There are differences between what individual casting directors/directors/production companies are looking for and between how to self-tape for America as opposed to the UK. For example, in the States some casting directors don’t want actors to read in with you.
It’s not a sign of weakness to ask how they want it done.
The mention of self-taping can start your saboteurs twittering inside your head if you allow them to – I don’t know how to use a camera, I can’t stand watching myself, I will never get someone to read in with me in time etc. etc.
However, it is not something to be dreaded and, as with most things in life, the more you practice and enjoy it the better the end result will be.
Learn your lines and rehearse, read any instructions you have been sent and ask someone to read in with you. Don’t rent a costume but dress appropriately and use props only when essential. They want to see your performance!
If you have a decent mobile phone you can make a self-tape. After all it’s not as if you have never taken a selfie of yourself! The camera should be at eye level, the format should ideally be MP4 but AVCHD will suffice and you should film in landscape not portrait.
Of course the quality improves if you have a better camera and external mic but for all intents and purposes equipment you already own will suffice. A quiet well lit room is also a necessity and don’t sit with the window behind you. A clean solid background can be achieved by tacking a bed sheet or curtain on your wall.
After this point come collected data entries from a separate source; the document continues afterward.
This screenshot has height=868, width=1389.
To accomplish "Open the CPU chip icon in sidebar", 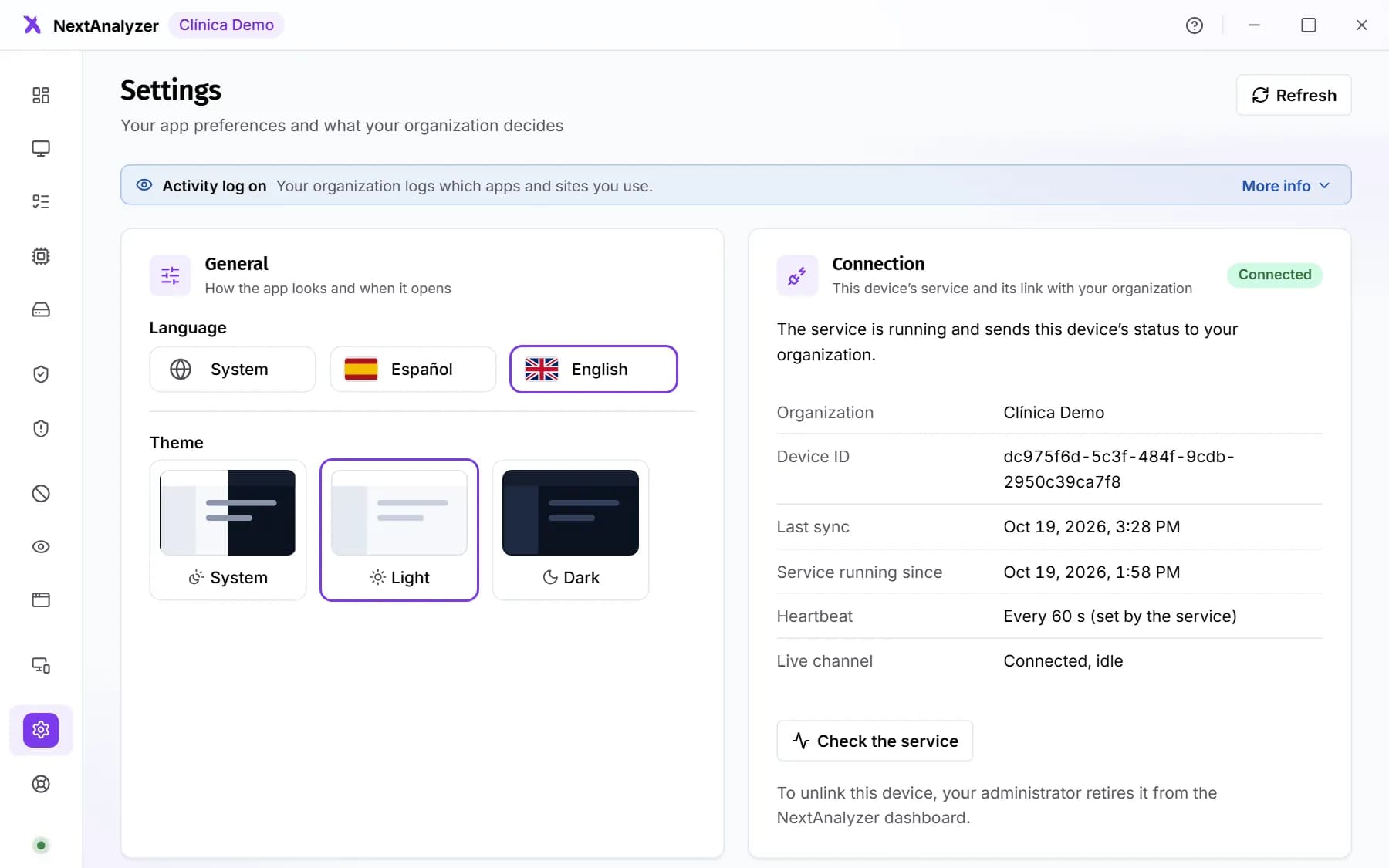I will (41, 256).
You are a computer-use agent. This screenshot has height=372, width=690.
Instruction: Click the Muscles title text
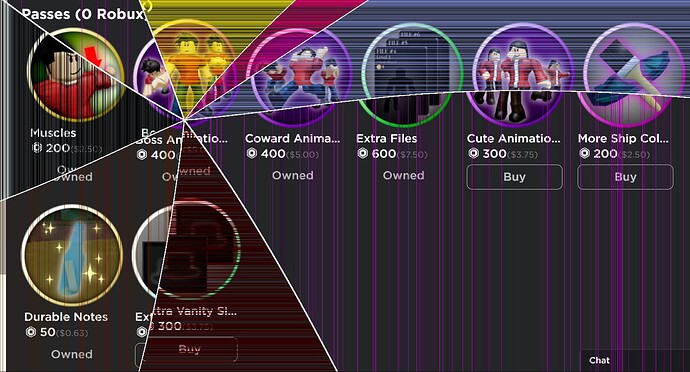[x=53, y=133]
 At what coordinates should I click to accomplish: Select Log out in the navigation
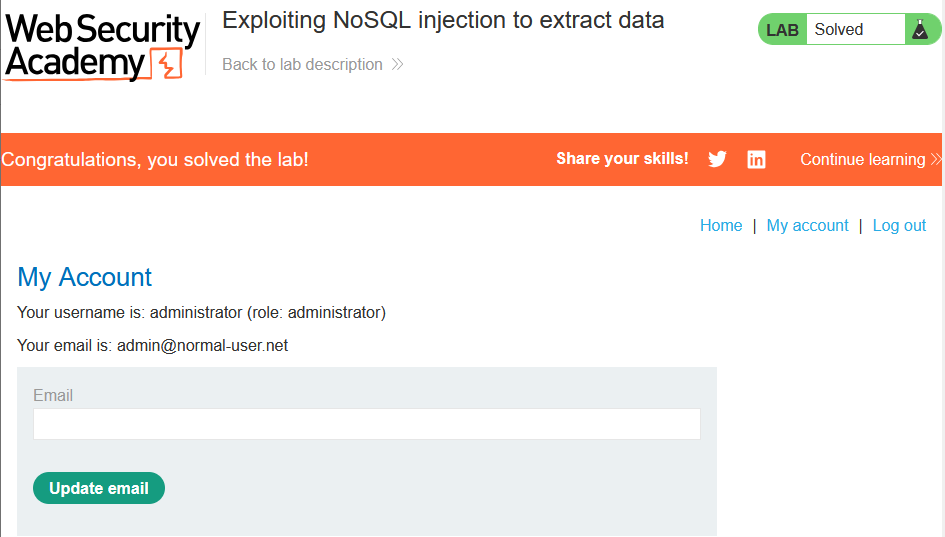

I have a setup which uses an off-white sheet on an old curtain rail attached to 3 of the walls of my office which I can pull back when not in use. The sheet cost £15 from the market, I bought some crocodile clips for £1 each and a tripod for £15.
Transfers to agents and casting directors can be done through file sharing services like dropbox, vimeo or WeTransfer, which are free. However, they can take an eternity if you record in HD so it’s worth experimenting with different quality outputs or download HandBrake (free!) to convert to MP4. This is actually very simple even for technophobes!
Don’t forget to label the clip with your name, character name, project title and scene if requested.
And here’s an extra handy little tip. If you can’t find anyone to read in with you, get a friend up on your phone on skype or facetime and put it next to the camera.
There is a huge amount of advice out there on how to do it but I have included a couple of links to get you started.
- This in-depth article by the esteemed casting director Roz Hubbard is very clear and to the point.
- This is from the Screen Actors Guild (SAG) in the US and is an hour and a half long!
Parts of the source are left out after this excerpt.